John Simpson wrote:
(re-arranging things so the sequence of my answers makes sense...)

On 2006-04-15, at 2237, Rick Widmer wrote:

John Simpson wrote:

I do think it is a good idea to name the parent domain if you delete an alias domain, even if I don't know how someone would use it today. If nothing else it will make my log entries look nicer.

If you've already got it worked out, go ahead and send me a patch. If not you've described it well enough, it will be easy enough to do.


ewww... the message which makes up the onchange command line arguments (other than the first command name) is a fixed-size buffer. what do you see the output looking like if you delete a physical domain with 50 alias domain names pointing to it? this would cause a buffer overflow unless we write in some kind of dynamic memory allocation function...

Don't worry about this one. There will never be more than the real domain and the alias domain.

>vadddomain one.com password
ONCHANGE add_domain - one.com

>vaddaliasdomain two.com one.com
ONCHANGE add_alias_domain - two.com

>vaddaliasdomain three.com one.com
ONCHANGE add_alias_domain - three.com

>vdeldomain three.com
ONCHANGE del_domain - three.com alias of five.com

>vdeldomain one.com
Warning: Alias domains exist:
   two.com
   use -f to force delete of domain and all aliases

>vdeldomain -f one.com
Warning: Alias domains deleted:
   six.com
ONCHANGE del_domain - one.com


That is the actual results on my system, using this PHP script:

#!/usr/local/bin/php -q
<?

$Command = $argv[1];
$Target  = $argv[2];
$Parm    = $argv[3];

echo "ONCHANGE $Command - $Target $Parm\n";

?>


not such a good job- you will notice that somebody reported a bug because my own testing procedure isn't as complete as it should be. there is now an "onchange.4" patch, any earlier versions should not be used.

Where?

<snip>

any of these would be fairly major re-writes of the patch, although i can see where it probably needs to be done, and if i'm going to do it, now is certainly the time.

thoughts?

If you can find the right place to move call_onchange() to just do that.* (it may take one for an alias and another for the real domain) When the script is called (before the delete happens) it can just look at the domain data to see what is there. (If anyone really cares.) If you needed it in your program on the other side of the pipe, the source script will have to do the lookup because the domain may be gone before the receive side of the pipe gets around to looking.

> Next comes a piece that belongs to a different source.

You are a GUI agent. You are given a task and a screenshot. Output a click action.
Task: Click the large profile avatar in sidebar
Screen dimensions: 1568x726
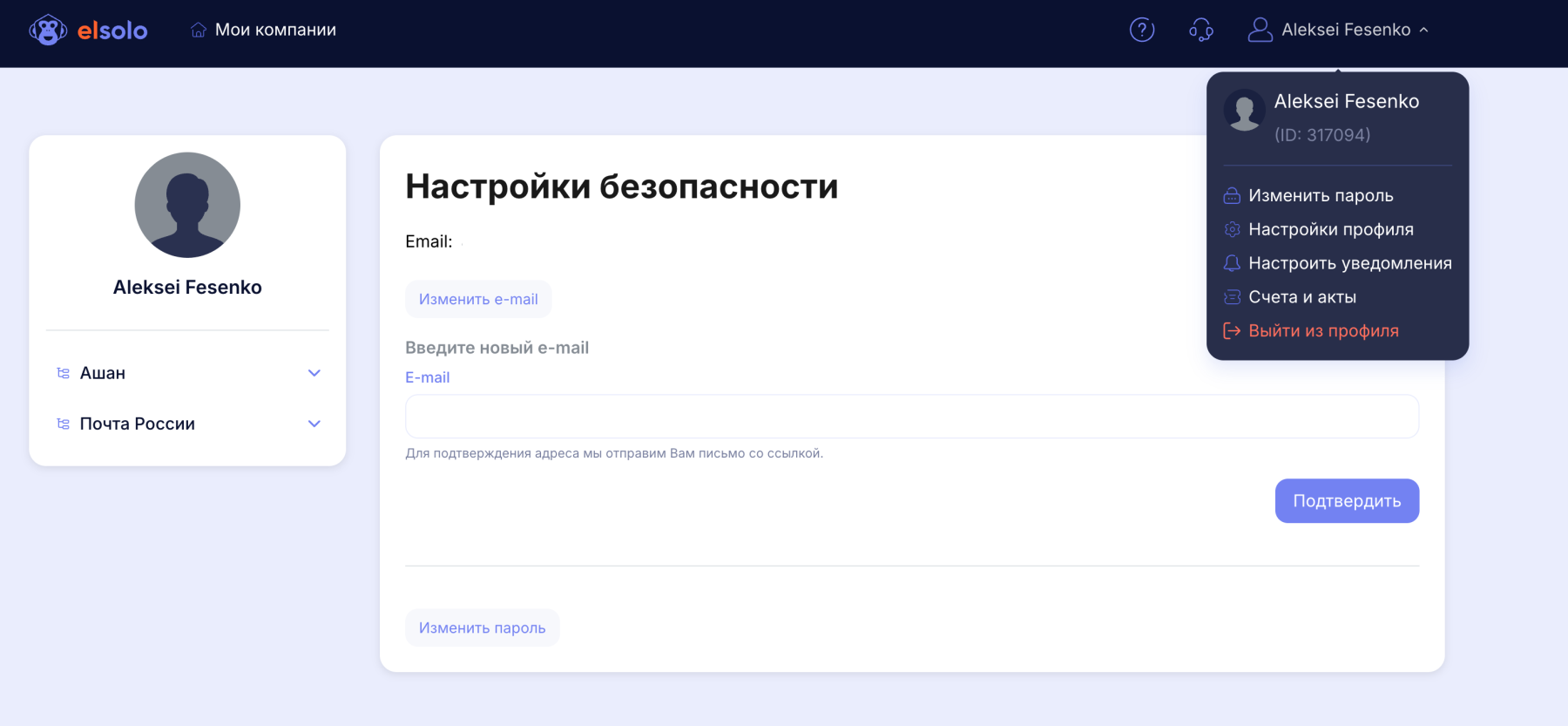tap(187, 205)
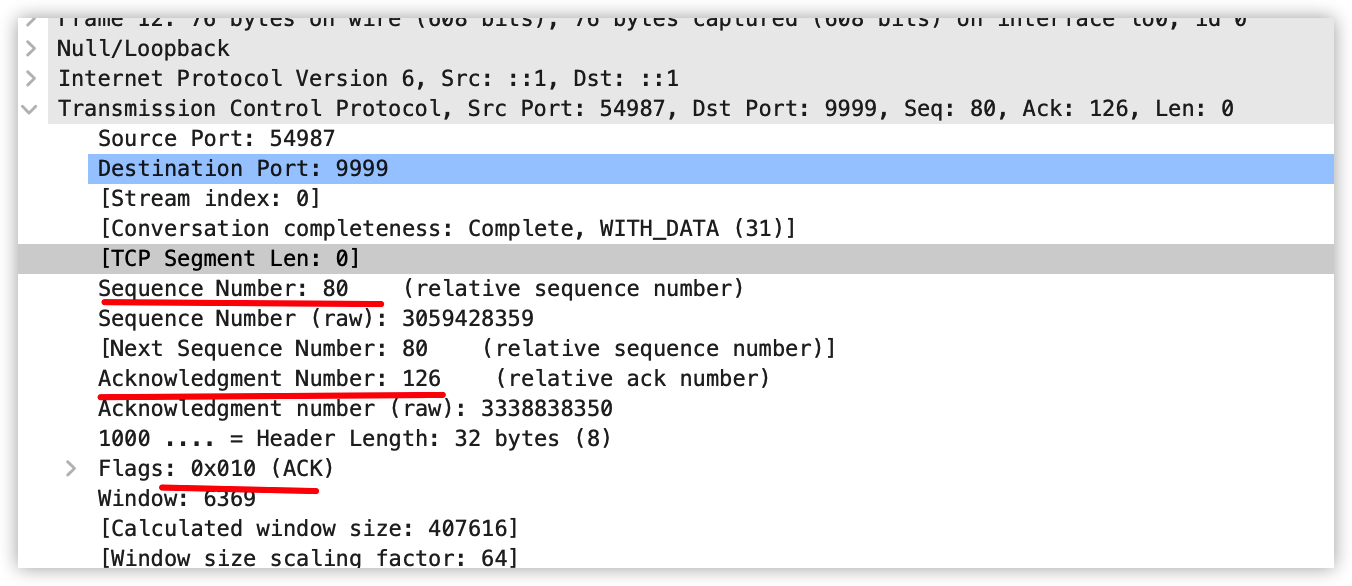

Other than that I think the results above are good enough. Its just supposed to be a trigger.

* I tried to move the call earlier, but it only was triggered when a real domain was removed. I was more worried about noise suppression at the time, so I put it back and went on.


It seems to me it is much easier to eliminate the noise at the source.

much easier to write an "onchange" script, yes... but less flexible.

Vadddomain, vadddomain() and add_domain are the smallest things that a vpopmail user can access. You don't get any choice on how they act. How is it helpful to expose internal operations you have no control over?

Vadduser, vadduser() and add_user are the same. The reason you see the mod_user call is because the original API did not support quotas when adding a user. Did the vauth_adduser() function change? No. Another function was added so existing programs did not have to change. Don't expect much support around here for changing anything that already exists. Backwards compatibility is king.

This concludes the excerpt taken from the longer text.